> _Instruction_:
Please give every line of the items below as a JSON list of strings, one string per line, with blank lines left out. Leave the pictures out of your answer.
# start of Data section
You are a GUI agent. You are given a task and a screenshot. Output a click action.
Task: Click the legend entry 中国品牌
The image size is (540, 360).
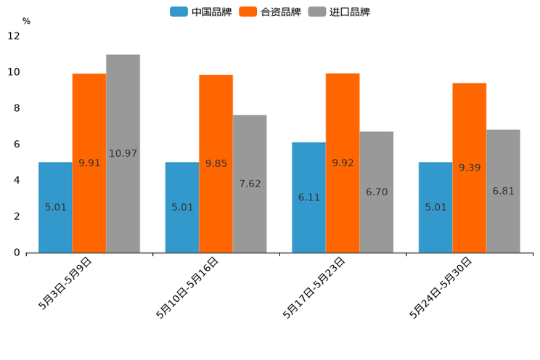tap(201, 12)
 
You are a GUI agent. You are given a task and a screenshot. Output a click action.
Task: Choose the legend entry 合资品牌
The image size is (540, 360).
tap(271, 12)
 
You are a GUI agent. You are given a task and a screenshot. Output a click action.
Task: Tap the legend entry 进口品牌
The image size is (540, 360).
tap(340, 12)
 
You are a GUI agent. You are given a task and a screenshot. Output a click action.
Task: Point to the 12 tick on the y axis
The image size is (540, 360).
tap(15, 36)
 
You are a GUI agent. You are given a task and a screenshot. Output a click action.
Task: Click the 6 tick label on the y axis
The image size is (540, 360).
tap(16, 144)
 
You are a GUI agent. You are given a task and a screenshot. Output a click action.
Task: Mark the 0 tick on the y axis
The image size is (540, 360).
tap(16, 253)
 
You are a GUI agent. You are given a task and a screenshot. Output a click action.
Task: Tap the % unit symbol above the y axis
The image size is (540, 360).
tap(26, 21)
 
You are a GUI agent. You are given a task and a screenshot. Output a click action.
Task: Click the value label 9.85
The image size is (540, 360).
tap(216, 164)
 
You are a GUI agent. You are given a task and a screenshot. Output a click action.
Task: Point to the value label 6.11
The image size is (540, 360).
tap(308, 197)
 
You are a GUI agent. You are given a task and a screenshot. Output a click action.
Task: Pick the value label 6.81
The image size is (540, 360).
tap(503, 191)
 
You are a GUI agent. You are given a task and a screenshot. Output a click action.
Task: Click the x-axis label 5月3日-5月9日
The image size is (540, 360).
# end of Data section
> _Exercise solution_:
[
  "You are a GUI agent. You are given a task and a screenshot. Output a click action.",
  "Task: Click the legend entry 中国品牌",
  "The image size is (540, 360).",
  "tap(201, 12)",
  "You are a GUI agent. You are given a task and a screenshot. Output a click action.",
  "Task: Choose the legend entry 合资品牌",
  "The image size is (540, 360).",
  "tap(271, 12)",
  "You are a GUI agent. You are given a task and a screenshot. Output a click action.",
  "Task: Tap the legend entry 进口品牌",
  "The image size is (540, 360).",
  "tap(340, 12)",
  "You are a GUI agent. You are given a task and a screenshot. Output a click action.",
  "Task: Point to the 12 tick on the y axis",
  "The image size is (540, 360).",
  "tap(15, 36)",
  "You are a GUI agent. You are given a task and a screenshot. Output a click action.",
  "Task: Click the 6 tick label on the y axis",
  "The image size is (540, 360).",
  "tap(16, 144)",
  "You are a GUI agent. You are given a task and a screenshot. Output a click action.",
  "Task: Mark the 0 tick on the y axis",
  "The image size is (540, 360).",
  "tap(16, 253)",
  "You are a GUI agent. You are given a task and a screenshot. Output a click action.",
  "Task: Tap the % unit symbol above the y axis",
  "The image size is (540, 360).",
  "tap(26, 21)",
  "You are a GUI agent. You are given a task and a screenshot. Output a click action.",
  "Task: Click the value label 9.85",
  "The image size is (540, 360).",
  "tap(216, 164)",
  "You are a GUI agent. You are given a task and a screenshot. Output a click action.",
  "Task: Point to the value label 6.11",
  "The image size is (540, 360).",
  "tap(308, 197)",
  "You are a GUI agent. You are given a task and a screenshot. Output a click action.",
  "Task: Pick the value label 6.81",
  "The image size is (540, 360).",
  "tap(503, 191)",
  "You are a GUI agent. You are given a task and a screenshot. Output a click action.",
  "Task: Click the x-axis label 5月3日-5月9日",
  "The image size is (540, 360)."
]